Auf diese Weise konnten Claudia Schärer und ihr Team zu jeder Innovation im Diagramm eine ausführliche Beschreibung verfassen, so dass die Informationen auch für Nicht-Experten auf Knopfdruck verfügbar sind. Der Technologieausblick wird in die Hände derjenigen gelangen, die in Universitäten, kleinen und mittleren Unternehmen und Gemeinden strategische Entscheidungen zu treffen haben. Kurzum, diejenigen, die heute die Weichen für die kommenden Jahre stellen und Ressourcen und Aufmerksamkeit auf die vielversprechendsten Gebiete lenken müssen.

Der Technology Outlook macht aber nicht an den Landesgrenzen halt, sondern versucht auch zu beobachten, wohin die Augen der Länder um uns herum gerichtet sind. Die SATW analysiert zum Beispiel die Nachrichten auf X (ehemals Twitter), um herauszufinden, über welche Themen Universitäten in Deutschland, Frankreich, Österreich, Italien und der angelsächsischen Welt (UK und USA) am meisten twittern. Die Umfrage hat gezeigt, dass diese sechs Länder (und die Schweiz) das Interesse an digitalen Themen verlieren, während Energie ein Thema ist, das fast allen am Herzen liegt, und Biowissenschaften hingegen die Stichprobe spaltet.


Das Erfolgsgeheimnis der Schweiz, so Claudia Schärer, sei ein kleines Umfeld mit einer Fülle von produktiven Forschern in jedem Wissenschaftszweig, was «zur Bildung von interdisziplinären Teams zwischen Hochschulen, Krankenhäusern und Unternehmen beiträgt», präzisiert sie. Vergleiche zwischen verschiedenen Bereichen, wie Medizin und Informatik oder Drohnen und Landwirtschaft, fallen leicht. Gleichzeitig stellt jedoch der Ausschluss aus dem europäischen Forschungsprogramm Horizon eine ernsthafte Bedrohung für die Schweizer Führungsrolle dar, da er nicht nur den Zugang zu Geldern, sondern auch zahlreiche grenzüberschreitende Kooperationen verhindert.

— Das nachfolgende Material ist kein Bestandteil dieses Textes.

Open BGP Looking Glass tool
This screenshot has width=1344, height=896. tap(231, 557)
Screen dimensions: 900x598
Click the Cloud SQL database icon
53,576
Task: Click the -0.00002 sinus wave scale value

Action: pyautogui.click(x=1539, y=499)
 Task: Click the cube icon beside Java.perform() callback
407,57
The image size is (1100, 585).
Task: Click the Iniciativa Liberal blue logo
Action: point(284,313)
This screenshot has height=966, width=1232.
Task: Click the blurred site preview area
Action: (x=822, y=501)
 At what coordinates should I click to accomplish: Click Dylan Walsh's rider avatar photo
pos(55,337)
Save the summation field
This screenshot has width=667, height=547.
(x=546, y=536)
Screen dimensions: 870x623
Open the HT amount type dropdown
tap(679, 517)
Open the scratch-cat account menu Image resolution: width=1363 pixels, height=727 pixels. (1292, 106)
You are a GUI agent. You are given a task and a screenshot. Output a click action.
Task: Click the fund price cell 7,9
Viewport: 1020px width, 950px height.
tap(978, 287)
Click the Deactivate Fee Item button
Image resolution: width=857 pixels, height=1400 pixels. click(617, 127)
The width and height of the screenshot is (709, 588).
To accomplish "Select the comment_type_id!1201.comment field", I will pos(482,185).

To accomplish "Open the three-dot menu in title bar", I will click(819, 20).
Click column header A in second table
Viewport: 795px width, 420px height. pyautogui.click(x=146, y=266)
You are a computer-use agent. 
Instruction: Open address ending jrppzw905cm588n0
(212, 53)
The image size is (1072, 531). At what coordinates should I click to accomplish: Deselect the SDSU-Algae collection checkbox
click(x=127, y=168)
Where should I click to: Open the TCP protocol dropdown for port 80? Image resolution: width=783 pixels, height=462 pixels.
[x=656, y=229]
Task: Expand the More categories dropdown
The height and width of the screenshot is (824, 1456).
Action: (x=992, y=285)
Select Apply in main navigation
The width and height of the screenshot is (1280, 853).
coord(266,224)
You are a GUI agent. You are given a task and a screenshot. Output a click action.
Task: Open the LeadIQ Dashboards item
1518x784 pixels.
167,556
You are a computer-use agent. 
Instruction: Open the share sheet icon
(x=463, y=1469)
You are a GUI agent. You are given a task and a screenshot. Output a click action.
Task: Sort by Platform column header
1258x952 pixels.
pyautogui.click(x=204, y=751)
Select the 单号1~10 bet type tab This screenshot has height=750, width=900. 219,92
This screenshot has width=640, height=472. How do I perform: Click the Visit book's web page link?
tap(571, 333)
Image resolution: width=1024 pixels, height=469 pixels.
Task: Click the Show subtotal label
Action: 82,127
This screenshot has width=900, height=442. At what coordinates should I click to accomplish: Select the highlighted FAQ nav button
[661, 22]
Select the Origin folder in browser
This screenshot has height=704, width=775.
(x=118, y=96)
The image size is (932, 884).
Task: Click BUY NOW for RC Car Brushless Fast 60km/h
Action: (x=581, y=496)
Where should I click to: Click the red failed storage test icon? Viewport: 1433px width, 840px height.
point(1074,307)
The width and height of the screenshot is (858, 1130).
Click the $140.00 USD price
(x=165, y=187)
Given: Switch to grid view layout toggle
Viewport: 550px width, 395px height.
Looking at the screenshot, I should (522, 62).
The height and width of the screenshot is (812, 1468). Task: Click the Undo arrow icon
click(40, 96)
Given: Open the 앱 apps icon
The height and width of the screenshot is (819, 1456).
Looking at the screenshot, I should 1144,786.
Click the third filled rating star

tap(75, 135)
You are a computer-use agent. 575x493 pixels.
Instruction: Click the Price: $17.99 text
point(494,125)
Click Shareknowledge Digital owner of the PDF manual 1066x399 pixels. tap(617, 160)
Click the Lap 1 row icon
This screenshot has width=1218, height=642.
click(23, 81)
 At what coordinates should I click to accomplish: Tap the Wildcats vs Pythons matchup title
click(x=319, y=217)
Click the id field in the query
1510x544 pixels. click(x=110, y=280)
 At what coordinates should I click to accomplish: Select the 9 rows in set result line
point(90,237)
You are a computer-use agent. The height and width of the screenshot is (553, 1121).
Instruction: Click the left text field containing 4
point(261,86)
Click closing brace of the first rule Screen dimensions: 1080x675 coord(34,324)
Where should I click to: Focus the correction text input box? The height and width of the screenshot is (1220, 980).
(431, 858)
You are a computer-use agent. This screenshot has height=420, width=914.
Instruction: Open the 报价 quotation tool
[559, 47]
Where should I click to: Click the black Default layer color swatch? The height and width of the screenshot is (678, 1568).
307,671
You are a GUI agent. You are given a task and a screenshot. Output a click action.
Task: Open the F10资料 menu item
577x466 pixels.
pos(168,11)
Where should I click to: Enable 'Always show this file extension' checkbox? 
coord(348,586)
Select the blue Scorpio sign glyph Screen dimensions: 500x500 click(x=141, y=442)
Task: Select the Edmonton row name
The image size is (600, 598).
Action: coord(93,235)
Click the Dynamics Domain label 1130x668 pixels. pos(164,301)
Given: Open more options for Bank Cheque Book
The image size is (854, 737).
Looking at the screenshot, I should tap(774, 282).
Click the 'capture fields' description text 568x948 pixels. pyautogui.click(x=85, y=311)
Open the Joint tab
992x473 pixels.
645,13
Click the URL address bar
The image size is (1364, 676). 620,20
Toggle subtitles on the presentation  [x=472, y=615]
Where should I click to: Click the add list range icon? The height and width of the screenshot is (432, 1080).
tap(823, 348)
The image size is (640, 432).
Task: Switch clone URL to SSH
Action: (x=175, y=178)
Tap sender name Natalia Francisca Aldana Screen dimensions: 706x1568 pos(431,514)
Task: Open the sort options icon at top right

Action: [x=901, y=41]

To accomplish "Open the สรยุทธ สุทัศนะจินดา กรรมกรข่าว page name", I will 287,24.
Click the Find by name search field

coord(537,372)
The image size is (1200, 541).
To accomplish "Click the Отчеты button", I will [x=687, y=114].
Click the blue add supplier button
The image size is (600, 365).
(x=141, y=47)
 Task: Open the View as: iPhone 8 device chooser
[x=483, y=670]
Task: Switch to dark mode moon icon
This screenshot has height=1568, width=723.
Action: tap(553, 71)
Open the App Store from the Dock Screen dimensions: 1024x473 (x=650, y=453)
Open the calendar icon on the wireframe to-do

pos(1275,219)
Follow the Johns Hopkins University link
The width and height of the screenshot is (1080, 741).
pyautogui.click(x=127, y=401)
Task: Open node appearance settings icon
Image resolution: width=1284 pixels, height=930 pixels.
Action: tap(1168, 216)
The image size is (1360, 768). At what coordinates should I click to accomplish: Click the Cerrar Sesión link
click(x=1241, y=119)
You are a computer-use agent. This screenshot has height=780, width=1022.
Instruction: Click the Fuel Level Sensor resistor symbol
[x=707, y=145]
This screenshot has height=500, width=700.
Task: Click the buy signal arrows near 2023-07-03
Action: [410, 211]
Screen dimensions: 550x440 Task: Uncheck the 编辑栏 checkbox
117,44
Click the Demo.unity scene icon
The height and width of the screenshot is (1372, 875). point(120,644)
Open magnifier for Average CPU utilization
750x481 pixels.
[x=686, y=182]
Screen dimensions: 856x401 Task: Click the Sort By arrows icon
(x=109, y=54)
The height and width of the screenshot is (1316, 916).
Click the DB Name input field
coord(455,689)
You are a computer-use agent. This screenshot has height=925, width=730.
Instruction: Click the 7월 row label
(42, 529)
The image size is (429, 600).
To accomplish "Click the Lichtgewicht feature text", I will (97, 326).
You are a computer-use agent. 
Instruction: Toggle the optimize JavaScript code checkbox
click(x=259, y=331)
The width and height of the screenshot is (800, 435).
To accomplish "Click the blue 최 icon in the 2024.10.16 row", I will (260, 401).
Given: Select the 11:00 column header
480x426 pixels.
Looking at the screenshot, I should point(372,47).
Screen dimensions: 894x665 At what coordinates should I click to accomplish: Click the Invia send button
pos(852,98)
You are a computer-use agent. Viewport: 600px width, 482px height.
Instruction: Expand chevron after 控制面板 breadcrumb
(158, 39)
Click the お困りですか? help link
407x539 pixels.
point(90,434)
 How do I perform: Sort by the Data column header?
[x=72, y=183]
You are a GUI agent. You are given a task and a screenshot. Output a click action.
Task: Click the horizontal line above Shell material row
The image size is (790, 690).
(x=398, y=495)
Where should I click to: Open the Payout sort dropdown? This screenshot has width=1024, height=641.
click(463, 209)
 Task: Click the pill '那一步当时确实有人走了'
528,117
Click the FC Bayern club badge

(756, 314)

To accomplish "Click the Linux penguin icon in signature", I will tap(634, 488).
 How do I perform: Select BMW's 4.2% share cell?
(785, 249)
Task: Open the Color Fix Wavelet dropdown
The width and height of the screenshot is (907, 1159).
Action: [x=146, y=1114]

Was unseren Kanton betrifft, so assoziiert Claudia Schärer ihn vor allem mit künstlicher Intelligenz, Robotik und Biotechnologie. «Ich glaube», sagt sie, «dass seine Zukunft hier liegen wird». Die Leiterin der SATW-Foresight-Abteilung weist darauf hin, dass der Technologieausblick nicht auf bestimmte Regionen, sondern auf die Schweiz als Ganzes abzielt, und schliesst sich denjenigen an, die die Zusammenarbeit mit dem benachbarten Italien, wie in Basel, mit Frankreich und Deutschland und in Genf mit Frankreich, als einen der Wege zum Erfolg im Tessin bezeichnen.